- Tasks to perform
1 > Answer these questions about the NYT Article Search walkthrough. (a) How far back does the archive of The New York Times go? (b) What value is assigned to search_criteria? (c) In what year was Weehawken incorporated?
2 > Reproduce the NYT Article Search walkthrough word for word, from "library(RCurl)" to "getURL(paste0(main_url, search_criteria, api_key))".

Extracted text section start

The objective of this assignment is to retrieve information using one of The New York Times APIs and store it in a data frame. I have chosen to work with the Article Search API. Considering that NYT’s archive goes back to September 1851, I was curious to access information about my new hometown of Weehawken, NJ (incorporated 1859).
library(RCurl)
library(tidyjson)
library(dplyr)
library(tidyr)
library(ggplot2)
Retrieve search results with no parameters (with the exception of search query term).
# Set up URL to access NYT API
api_key <- "&api-key=615feb0a12634c4789194e29202022ee"
search_criteria <- "weehawken"
main_url <- "http://api.nytimes.com/svc/search/v2/articlesearch.json?q="
# Retrieve data from NYT
request <- getURL(paste0(main_url, search_criteria, api_key))
# Parse article data
articles <- request %>%
enter_object("response") %>%
enter_object("docs") %>%
gather_array("document.id") %>%
spread_values(pubdate = jstring("pub_date"),
snippet = jstring("snippet"),
url = jstring("web_url"))

Extracted text section end
Data below section start

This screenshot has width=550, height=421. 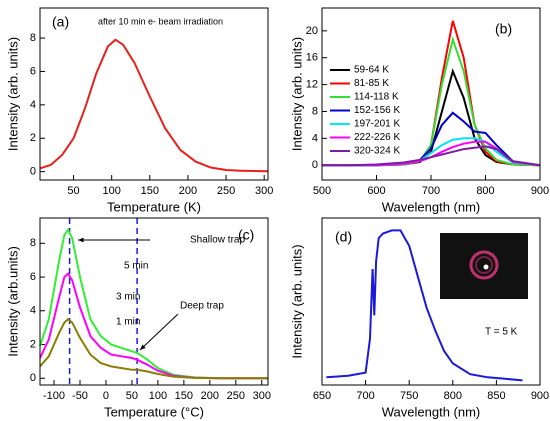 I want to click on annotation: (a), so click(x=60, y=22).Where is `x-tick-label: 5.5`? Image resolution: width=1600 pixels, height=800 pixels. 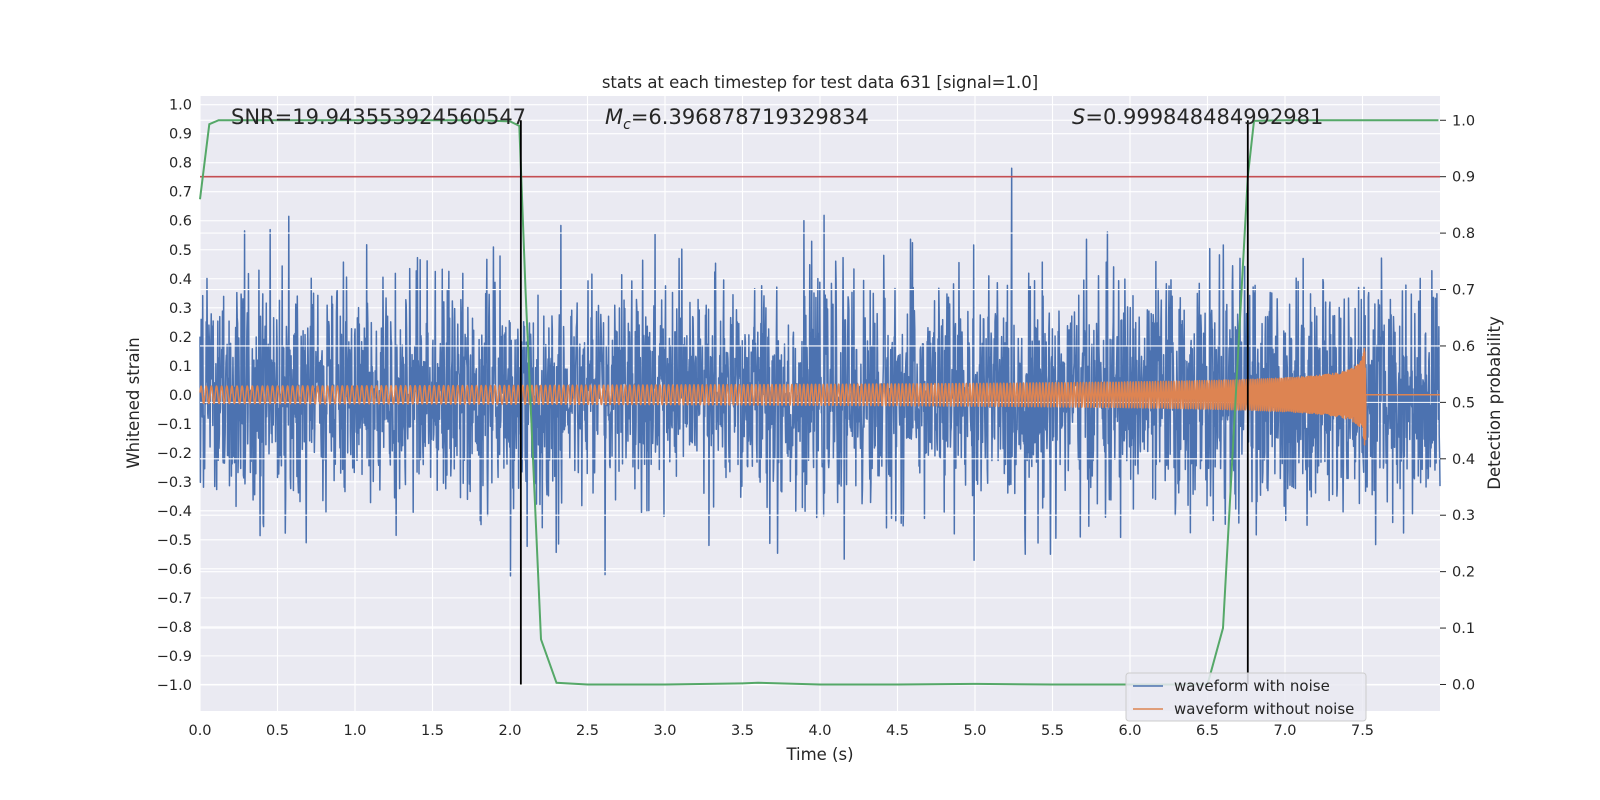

Data below section end

- Task-by-task solutions
1 >
(a) September 1851
(b) "weehawken"
(c) 1859

2 >
library(RCurl)
library(tidyjson)
library(dplyr)
library(tidyr)
library(ggplot2)
Retrieve search results with no parameters (with the exception of search query term).
# Set up URL to access NYT API
api_key <- "&api-key=615feb0a12634c4789194e29202022ee"
search_criteria <- "weehawken"
main_url <- "http://api.nytimes.com/svc/search/v2/articlesearch.json?q="
# Retrieve data from NYT
request <- getURL(paste0(main_url, search_criteria, api_key))